1

I noticed that there are two possible implementations of XGBoost in Python as discussed here and here

When I tried running the same dataset through the two possible implementations I noticed that the results were different.

Code

import xgboost as xgb
from xgboost.sklearn import XGBRegressor
import xgboost
import pandas as pd
import numpy as np
from sklearn import datasets

boston_data = datasets.load_boston()
df = pd.DataFrame(boston_data.data,columns=boston_data.feature_names)
df['target'] = pd.Series(boston_data.target)

Y = df["target"]
X = df.drop('target', axis=1)

#### Code using Native Impl for XGBoost
dtrain = xgboost.DMatrix(X, label=Y, missing=0.0)
params = {'max_depth': 3, 'learning_rate': .05, 'min_child_weight' : 4, 'subsample' : 0.8}
evallist = [(dtrain, 'eval'), (dtrain, 'train')]

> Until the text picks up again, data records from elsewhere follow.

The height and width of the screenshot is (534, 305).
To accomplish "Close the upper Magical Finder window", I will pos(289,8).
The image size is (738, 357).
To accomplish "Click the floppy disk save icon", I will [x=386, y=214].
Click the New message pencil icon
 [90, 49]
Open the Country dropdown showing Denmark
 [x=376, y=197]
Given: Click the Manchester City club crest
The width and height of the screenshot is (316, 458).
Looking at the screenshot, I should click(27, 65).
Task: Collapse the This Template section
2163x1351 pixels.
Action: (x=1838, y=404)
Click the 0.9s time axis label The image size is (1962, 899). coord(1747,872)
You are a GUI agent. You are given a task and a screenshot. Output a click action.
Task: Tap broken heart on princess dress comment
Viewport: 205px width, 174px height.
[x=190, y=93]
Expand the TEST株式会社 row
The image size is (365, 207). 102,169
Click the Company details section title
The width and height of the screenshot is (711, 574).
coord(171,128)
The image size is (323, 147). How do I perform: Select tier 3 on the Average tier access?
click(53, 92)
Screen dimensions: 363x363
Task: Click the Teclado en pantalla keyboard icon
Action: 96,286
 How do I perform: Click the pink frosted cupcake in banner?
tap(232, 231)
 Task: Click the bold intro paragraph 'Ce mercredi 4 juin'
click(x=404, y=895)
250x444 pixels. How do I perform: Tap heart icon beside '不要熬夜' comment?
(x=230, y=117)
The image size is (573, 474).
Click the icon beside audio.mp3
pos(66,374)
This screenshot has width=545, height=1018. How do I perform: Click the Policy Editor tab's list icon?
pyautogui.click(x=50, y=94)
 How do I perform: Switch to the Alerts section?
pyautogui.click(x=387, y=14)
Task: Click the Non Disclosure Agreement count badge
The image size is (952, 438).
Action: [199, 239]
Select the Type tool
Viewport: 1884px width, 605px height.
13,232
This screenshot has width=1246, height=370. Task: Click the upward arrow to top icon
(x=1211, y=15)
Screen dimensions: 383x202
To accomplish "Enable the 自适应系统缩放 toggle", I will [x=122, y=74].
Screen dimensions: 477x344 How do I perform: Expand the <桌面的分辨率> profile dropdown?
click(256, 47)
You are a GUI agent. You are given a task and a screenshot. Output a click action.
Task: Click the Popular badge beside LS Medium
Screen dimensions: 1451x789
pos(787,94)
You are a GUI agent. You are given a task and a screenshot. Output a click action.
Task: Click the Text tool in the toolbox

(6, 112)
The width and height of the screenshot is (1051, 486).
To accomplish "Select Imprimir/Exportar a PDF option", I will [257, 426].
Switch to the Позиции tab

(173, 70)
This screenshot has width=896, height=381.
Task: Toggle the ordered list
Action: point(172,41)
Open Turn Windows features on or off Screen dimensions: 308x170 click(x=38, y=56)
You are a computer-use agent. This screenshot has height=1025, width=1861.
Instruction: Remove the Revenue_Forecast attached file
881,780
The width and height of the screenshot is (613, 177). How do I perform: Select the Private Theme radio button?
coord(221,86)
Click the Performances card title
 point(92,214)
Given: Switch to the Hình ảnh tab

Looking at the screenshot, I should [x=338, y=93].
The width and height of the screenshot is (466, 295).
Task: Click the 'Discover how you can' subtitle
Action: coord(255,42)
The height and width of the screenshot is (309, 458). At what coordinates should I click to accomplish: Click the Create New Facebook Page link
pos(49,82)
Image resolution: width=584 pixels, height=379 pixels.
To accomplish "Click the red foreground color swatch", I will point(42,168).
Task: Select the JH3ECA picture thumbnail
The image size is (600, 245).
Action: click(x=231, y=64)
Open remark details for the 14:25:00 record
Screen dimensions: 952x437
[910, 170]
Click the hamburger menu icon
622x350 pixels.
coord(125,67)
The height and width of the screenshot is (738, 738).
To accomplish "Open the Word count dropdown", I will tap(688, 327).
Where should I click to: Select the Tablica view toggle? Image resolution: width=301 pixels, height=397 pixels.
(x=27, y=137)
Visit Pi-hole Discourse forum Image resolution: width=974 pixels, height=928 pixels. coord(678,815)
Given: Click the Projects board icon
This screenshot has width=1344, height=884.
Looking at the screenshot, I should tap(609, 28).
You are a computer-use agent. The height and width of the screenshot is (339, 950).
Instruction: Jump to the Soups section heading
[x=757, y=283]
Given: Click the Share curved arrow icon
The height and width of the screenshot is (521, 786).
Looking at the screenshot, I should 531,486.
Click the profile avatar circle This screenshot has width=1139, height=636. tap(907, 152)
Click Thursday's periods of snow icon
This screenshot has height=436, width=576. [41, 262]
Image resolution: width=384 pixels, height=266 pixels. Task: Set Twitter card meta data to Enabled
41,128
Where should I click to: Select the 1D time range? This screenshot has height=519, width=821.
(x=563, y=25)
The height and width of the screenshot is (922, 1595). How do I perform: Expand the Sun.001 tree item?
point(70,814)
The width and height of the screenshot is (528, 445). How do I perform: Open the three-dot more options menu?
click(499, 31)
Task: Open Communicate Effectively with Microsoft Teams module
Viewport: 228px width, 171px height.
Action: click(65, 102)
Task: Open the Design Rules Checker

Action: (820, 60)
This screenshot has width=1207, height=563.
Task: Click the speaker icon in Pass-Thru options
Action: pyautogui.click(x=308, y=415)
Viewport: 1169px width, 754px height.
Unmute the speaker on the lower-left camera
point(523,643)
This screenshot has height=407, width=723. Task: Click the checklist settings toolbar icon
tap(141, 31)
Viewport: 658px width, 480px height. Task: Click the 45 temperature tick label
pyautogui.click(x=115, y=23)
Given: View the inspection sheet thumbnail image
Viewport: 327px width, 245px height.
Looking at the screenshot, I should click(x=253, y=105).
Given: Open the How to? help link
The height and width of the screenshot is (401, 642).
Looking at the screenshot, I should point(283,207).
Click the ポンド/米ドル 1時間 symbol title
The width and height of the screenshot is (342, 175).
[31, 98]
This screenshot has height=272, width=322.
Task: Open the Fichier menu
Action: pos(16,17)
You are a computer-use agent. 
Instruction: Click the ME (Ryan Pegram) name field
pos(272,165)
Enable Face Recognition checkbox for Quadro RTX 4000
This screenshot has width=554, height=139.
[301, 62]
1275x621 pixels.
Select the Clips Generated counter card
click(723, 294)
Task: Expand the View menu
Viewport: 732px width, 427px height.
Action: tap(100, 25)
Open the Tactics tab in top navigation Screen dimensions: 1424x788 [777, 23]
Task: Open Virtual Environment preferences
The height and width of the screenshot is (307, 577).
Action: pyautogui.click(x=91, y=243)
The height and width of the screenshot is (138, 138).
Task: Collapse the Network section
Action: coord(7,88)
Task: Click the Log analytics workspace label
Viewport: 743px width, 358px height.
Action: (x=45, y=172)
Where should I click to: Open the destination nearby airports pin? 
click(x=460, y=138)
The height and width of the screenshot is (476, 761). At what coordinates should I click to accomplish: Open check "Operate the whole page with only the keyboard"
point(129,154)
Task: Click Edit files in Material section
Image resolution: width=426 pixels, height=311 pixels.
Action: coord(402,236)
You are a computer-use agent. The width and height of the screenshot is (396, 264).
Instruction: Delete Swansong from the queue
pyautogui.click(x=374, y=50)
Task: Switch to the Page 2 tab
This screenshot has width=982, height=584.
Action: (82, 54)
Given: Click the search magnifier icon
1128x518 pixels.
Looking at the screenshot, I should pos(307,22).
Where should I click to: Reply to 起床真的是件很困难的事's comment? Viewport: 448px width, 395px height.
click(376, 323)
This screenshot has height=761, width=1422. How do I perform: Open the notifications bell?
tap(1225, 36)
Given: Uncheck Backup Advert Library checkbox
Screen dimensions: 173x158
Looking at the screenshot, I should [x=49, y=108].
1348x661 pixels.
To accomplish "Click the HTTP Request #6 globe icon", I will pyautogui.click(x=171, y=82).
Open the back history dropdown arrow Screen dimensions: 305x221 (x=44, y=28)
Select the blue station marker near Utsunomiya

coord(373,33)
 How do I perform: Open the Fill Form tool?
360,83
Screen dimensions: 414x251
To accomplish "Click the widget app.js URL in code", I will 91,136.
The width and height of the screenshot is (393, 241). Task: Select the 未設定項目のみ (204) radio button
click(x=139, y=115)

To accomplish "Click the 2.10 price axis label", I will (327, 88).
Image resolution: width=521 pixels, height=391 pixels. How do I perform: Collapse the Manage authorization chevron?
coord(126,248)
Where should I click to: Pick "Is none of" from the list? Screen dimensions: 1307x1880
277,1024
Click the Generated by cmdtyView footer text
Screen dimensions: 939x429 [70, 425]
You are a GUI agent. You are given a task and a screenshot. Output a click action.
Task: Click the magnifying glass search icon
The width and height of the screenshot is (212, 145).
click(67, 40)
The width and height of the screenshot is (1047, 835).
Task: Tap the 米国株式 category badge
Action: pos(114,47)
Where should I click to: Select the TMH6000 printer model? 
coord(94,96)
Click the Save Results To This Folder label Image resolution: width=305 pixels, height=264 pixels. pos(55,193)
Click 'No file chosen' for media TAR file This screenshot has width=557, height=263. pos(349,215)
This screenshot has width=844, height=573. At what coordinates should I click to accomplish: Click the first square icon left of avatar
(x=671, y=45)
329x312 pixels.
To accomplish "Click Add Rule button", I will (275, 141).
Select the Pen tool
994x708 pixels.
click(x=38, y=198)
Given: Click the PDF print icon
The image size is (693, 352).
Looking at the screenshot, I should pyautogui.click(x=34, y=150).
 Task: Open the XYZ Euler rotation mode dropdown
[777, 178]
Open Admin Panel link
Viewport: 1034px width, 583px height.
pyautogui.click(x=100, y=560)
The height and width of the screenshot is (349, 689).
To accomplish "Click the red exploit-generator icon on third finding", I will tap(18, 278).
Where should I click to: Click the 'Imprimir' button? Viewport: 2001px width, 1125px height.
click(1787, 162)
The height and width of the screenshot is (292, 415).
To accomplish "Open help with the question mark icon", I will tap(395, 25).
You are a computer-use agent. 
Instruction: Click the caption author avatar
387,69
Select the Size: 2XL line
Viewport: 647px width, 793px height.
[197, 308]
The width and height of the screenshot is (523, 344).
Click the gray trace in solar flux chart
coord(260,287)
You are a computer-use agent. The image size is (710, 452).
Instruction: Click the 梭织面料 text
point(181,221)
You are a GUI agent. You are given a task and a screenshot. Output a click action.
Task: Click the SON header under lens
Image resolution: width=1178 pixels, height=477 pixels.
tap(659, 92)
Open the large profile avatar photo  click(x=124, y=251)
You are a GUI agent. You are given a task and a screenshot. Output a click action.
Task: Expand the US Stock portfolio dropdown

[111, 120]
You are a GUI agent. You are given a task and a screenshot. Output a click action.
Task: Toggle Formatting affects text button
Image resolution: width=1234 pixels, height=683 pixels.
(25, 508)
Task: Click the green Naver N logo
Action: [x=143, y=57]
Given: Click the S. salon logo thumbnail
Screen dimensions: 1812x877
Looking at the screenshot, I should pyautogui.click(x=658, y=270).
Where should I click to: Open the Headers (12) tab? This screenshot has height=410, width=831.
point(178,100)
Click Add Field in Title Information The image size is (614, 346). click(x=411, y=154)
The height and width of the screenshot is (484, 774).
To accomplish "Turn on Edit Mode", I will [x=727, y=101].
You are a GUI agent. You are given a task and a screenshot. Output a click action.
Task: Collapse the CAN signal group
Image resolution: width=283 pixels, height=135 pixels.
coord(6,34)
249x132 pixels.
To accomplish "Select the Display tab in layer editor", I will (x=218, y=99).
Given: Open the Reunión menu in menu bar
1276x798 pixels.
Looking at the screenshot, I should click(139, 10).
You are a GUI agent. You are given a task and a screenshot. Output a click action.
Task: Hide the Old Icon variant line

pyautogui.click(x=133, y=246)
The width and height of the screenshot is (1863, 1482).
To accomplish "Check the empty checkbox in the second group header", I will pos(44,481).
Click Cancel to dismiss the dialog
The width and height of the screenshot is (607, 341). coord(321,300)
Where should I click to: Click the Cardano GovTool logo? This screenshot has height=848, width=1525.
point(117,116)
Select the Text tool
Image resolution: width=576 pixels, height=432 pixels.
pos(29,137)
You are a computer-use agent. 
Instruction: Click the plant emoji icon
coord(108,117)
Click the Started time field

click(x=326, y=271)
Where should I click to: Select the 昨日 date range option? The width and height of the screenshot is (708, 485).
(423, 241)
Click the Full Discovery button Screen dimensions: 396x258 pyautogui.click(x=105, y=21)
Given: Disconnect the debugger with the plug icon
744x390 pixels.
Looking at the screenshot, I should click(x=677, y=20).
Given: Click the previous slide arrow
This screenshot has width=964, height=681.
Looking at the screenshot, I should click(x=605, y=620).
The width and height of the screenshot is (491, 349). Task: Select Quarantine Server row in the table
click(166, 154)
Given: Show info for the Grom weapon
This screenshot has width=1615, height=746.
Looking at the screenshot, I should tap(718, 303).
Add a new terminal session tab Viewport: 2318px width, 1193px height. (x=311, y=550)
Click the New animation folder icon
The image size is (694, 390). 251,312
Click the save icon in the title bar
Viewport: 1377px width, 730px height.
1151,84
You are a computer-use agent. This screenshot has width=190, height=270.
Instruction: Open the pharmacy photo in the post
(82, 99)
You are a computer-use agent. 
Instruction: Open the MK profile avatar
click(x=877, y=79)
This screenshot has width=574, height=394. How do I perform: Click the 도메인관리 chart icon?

model = xgboost.train(dtrain=dtrain, params=params,num_boost_round=200)

predictions = model.predict(dtrain)

#### Code using Sklearn Wrapper for XGBoost
model = XGBRegressor(n_estimators = 200, max_depth=3, learning_rate =.05, min_child_weight=4, subsample=0.8 )

#model = model.fit(X, Y, eval_set = [(X, Y), (X, Y)], eval_metric = 'rmse', verbose=True)
model = model.fit(X, Y)

predictions2 = model.predict(X)

print(np.absolute(predictions-predictions2).sum())

Absolute difference sum using sklearn boston dataset

62.687134

When I ran the same for other datasets like the sklearn diabetes dataset I observed that the difference was much smaller.

Absolute difference sum using sklearn diabetes dataset

0.0011711121
Allen
  • 21
  • 3
  • Another observation was when I train with a single sparse feature with negative and positive values, the values don't seem to match. – Allen Dec 20 '19 at 07:00

2 Answers2

0

Make sure random seeds are the same.

For both approaches set the same seed

param['seed'] = 123

EDIT: then there are a couple of different things. First is n_estimators also 200? Are you imputing missing values in the second dataset also with 0? are others default values also the same(for this one I think yes because its a wrapper, but check other 2 things)

Noah Weber
  • 312
  • 2
  • 13
  • I tried setting the same seed in both cases, found that there was still a non-zero difference. The number of estimators are also 200 in both the cases and I tested with a dataset with no missing values and observed that there still was a difference. – Allen Dec 19 '19 at 06:16
0

I've not set the "missing" parameter for the sklearn implementation. Once that was set the values were matching.

Also as Noah pointed out, sklearn wrapper has a few different default values which needs to be matched in order to exactly match the results.

Allen
  • 21
  • 3